In Venezuela, Chavez recently demanded that foreign oil companies become minority partners in the state-run oil industry. He also demanded an increase in the companies’ royalty payments, from 1% to 30%, and in their taxes from, 34% to 50%. The oil companies, lush with profits from high oil prices, readily agreed.

QUESTIONS ABOUT VENEZUELA

Many have hailed Chavez’s actions as a sign that "Venezuela is moving toward socialism," but some leftists in Venezuela have criticized the agreement for giving foreign oil companies the same kind of joint-venture arrangement they had long ago agreed to with Russia, Saudi Arabia, and North African states.

Morales may find it difficult to obtain even such a modest degree of control over oil and gas revenues. The largest importer of Bolivian gas is a Brazilian company, Petrobras. If Morales nationalizes Petrobras’ holdings he is bound to antagonize Brazil.

It seems therefore unlikely that his election will lead to the emergence of a "counter-hegemonic U.S. bloc" consisting of Bolivia, Venezuela, Brazil, Uruguay, and Argentina.

Another problem is that 100,000 Bolivians are employed in foreign-owned clothing and jewelry firms in El Alto, a base of the mass movement. Their main customer is the U.S. market. If the U.S. decides to retaliate against efforts to nationalize the gas industry by pulling its investments out of El Alto, serious economic problems will result.

Morales is trying to tame such fears by stating, "Unfortunately, it will be my duty to respect these neo-liberal laws. Some changes we will be able to make by decree, others through the legislature, but immediately there aren’t going to be great changes because there are 20 years of neo-liberal laws that can’t be erased in one swipe." MAS’s vice-president García Linera has stated that the aim of the new government is to develop "a national Andean capitalism."

While this lends support to the notion that Morales may try to follow Brazilian President Lula’s accommodationist approach with global capital, it may not be easy for him to do so. Unlike Lula’s Workers’ Party, MAS is a coalition of competing ideas and interests rather than a disciplined, hierarchical party. It will therefore be much harder for Morales to stay in control if he wanders too far from the grassroots.

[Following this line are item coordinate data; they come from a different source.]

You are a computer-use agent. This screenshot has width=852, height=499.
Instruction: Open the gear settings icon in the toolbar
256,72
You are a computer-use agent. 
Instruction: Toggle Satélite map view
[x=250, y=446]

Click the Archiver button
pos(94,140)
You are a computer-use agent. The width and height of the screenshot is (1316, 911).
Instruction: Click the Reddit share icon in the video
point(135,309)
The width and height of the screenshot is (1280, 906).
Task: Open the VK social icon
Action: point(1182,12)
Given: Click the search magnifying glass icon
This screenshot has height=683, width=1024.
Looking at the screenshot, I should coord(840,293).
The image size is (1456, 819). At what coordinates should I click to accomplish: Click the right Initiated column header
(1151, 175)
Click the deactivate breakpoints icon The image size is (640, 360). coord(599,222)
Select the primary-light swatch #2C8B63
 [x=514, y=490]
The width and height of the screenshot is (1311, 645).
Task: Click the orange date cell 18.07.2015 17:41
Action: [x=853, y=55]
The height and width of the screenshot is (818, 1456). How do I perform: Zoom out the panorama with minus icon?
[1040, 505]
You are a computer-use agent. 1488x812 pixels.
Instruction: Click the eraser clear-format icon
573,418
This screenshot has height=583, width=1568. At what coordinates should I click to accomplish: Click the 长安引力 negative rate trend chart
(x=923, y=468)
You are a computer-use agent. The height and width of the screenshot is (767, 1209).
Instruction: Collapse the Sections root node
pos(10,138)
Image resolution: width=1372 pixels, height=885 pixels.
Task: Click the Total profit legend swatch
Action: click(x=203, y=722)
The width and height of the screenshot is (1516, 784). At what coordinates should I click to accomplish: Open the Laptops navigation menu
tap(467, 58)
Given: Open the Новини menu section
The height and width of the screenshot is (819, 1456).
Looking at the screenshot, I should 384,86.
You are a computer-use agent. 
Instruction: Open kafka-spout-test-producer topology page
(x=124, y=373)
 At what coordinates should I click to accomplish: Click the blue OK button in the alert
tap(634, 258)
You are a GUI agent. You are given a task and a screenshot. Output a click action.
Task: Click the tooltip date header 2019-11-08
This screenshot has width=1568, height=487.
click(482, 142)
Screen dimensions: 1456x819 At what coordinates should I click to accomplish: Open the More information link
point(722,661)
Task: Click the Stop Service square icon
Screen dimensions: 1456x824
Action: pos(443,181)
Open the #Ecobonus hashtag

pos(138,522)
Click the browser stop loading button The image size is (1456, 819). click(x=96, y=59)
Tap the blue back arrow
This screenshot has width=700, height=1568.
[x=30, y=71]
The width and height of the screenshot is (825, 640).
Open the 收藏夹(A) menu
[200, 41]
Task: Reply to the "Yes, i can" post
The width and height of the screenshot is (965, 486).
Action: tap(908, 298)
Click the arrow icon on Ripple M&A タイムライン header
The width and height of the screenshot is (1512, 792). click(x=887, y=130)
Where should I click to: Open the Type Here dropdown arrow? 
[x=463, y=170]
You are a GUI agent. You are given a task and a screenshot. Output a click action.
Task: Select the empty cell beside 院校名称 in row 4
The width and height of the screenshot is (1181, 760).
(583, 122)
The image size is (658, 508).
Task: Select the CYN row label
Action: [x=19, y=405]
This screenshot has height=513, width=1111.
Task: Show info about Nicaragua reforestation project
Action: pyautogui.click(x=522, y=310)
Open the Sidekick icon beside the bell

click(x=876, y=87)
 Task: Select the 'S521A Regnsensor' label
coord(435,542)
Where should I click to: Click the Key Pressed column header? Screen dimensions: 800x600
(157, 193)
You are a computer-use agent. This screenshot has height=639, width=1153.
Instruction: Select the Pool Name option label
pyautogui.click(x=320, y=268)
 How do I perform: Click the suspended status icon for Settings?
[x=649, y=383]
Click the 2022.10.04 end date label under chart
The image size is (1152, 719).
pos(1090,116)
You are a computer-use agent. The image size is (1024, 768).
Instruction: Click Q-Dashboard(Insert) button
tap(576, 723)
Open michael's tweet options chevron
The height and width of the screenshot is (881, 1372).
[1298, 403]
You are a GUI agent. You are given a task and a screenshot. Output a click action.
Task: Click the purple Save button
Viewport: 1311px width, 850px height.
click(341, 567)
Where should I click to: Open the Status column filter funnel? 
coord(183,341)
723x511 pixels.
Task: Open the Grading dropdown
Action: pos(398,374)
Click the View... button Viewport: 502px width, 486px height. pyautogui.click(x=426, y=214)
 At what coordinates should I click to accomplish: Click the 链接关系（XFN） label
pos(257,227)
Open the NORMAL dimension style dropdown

A number of tendencies to the left of Morales, especially the miners’ union, are already calling for a series of regional people’s assemblies in March as a way to pressure the government from the Left.

Whatever results from such efforts, the rise of an Aymara Indian to the presidency is an historic event in itself. For generations the indigenous peoples of Bolivia have been subject to incessant abuse by ruling powers and have been treated as pawns by the political parties, including by many on the Left. Morales’ victory could not have been possible without a decades-long indigenous consciousness movement that helped reshape national politics.

INDIGENOUS CONSCIOUSNESS

The danger that the movement now confronts is that the new leaders may try to use their hard-won credentials as indigenous activists to justify a policy of class accommodation with national capitalist interests.

Bolivia today is not the same as it was decades ago, when it had a powerful Marxist-led trade union movement. Prior to the 1980s discussions within the Bolivian Left centered on debates over the exploitation of labor, whereas today they tend to focus more on ownership and development of natural resources.

Yet today’s struggles are raising a series of questions that demonstrate the continued viability of the mass struggles--questions like can nationalized industry truly free Bolivia from the world economy? What kind of developments are needed, nationally and internationally, to break the power of capital and underdevelopment?

We need to help ensure that the Bolivian people obtain the breathing and thinking space needed to work out these questions by insisting that the Bush administration not interfere with their choices and that we work to stay the hand of any U.S. retaliatory actions.